TV Show review
Review basis: 4 seasons · through November 18, 2025
November 1, 2019 · TV-MA · Returning Series
Woke Score
Lower is better
Review
The Morning Show is an Apple TV+ drama following anchors and staff at a fictional high-rated morning news program as they handle scandals, rivalries, ethical conflicts, corporate mergers, pandemics, and major news events across four seasons. The series centers on the personal and professional fallout from a sexual misconduct scandal that ousts the longtime male co-anchor, along with ongoing power struggles, accountability pressures, and industry changes. It features noticeable storylines around gender dynamics in the workplace, debates over consent and abuse of power, and responses to social movements, presented through soapy dramatic twists rather than explicit lectures.
Breakdown
These are the editorial factors and ratings behind our score for The Morning Show.

### MATERIAL SHOWN
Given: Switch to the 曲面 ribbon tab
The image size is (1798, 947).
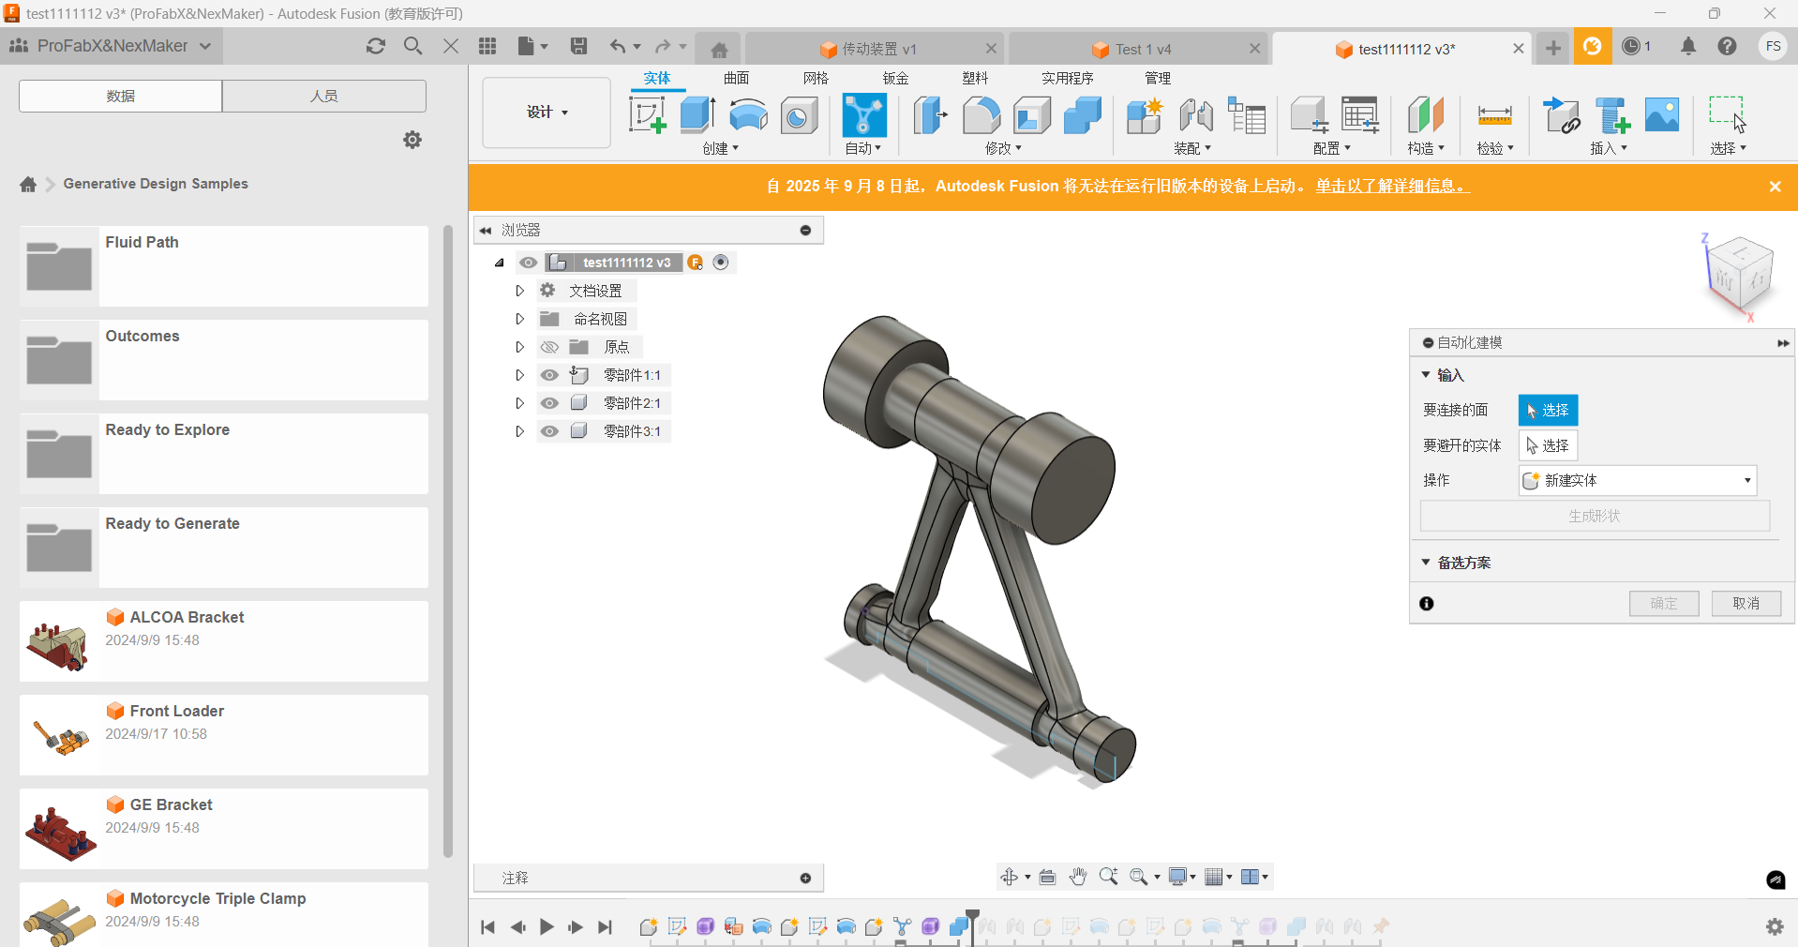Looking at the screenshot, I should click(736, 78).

---

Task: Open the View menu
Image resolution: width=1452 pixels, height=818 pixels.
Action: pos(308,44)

--

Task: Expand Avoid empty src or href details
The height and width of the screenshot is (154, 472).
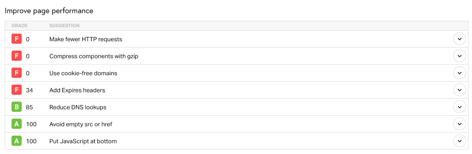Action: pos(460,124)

### WHAT THE EXERCISE ASKS
From the review of The Morning Show, pull out the passage word for word, beginning at the words "TV Show review" and stopping after the words "than explicit lectures.".

### RESPONSE FOR THIS EXERCISE
TV Show review
Review basis: 4 seasons · through November 18, 2025
November 1, 2019 · TV-MA · Returning Series
Woke Score
Lower is better
Review
The Morning Show is an Apple TV+ drama following anchors and staff at a fictional high-rated morning news program as they handle scandals, rivalries, ethical conflicts, corporate mergers, pandemics, and major news events across four seasons. The series centers on the personal and professional fallout from a sexual misconduct scandal that ousts the longtime male co-anchor, along with ongoing power struggles, accountability pressures, and industry changes. It features noticeable storylines around gender dynamics in the workplace, debates over consent and abuse of power, and responses to social movements, presented through soapy dramatic twists rather than explicit lectures.